Und Putin hätte uns für 2022 kein besseres Beispiel dafür geben können, warum Feminismus eigentlich die Basis sein sollte. Genau diese toxische Männlichkeit und der darauf basierende Machtanspruch und ein imperialistisches Ideal, war schon immer Ursache von Konflikten und Kriegen. Anders kann man sich sein Handeln eigentlich nicht erklären: er hat einfach Angst, sein Gesicht, seine Macht, seinen Status zu verlieren. Angst. Ihm fehlt die Balance. Ihm fehlt eine feministische, schöpferische Sicht auf die Welt. Man kann Konflikte immer ohne Gewalt lösen. Aber wenn man das nie gelernt hat, kommt es einem so vor, als sei Gewalt der einzige Weg. Und wer muss schon von klein auf lernen sich anzupassen und in einer von Macht und Gewalt regierten Welt klar zu kommen? Richtig: Frauen und alle, die divers sind und nicht in das weiße cis-Weltbild passen.

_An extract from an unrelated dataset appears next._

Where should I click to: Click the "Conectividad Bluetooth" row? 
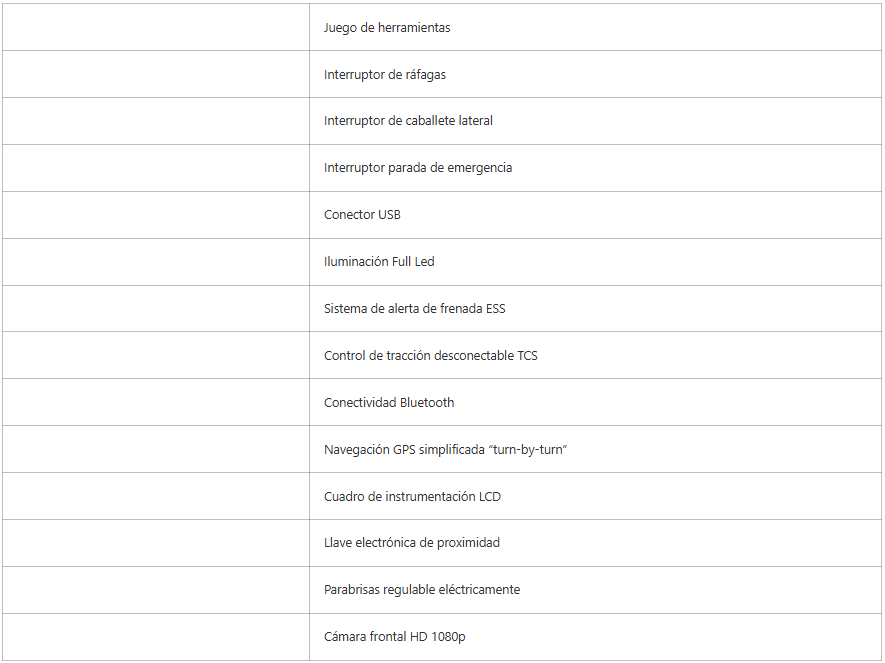click(x=389, y=403)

Deswegen glaube ich, dass man Feminismus so definieren muss:

Eine Bewegung, die Gleichberechtigung zwischen Mann und Frau schaffen will. Um das zu schaffen muss für alle Ausprägungen von Männlichkeit und Weiblichkeit und für alles was dazwischen liegt Platz sein. Ein Spektrum, auf dem alle Farben, alle Geschlechter, alle Identitäten in ihrer wunderbaren Vielfalt vertreten sind.
Denn Vielfalt ist keine Schwäche, Vielfalt macht uns reicher an Wissen, reicher an Kultur und schafft Platz für Akzeptanz statt Konflikt, Neid und Machtansprüche. Feminismus steht für Schöpfertum, Ausgleich, Gerechtigkeit.

Wenn wir da angekommen sind, dann können wir wieder darüber reden, ob die Zitate, die mich heute so wütend gemacht haben, evtl. wieder witzig sein können, da sie auf gleicher Augenhöhe stattfinden.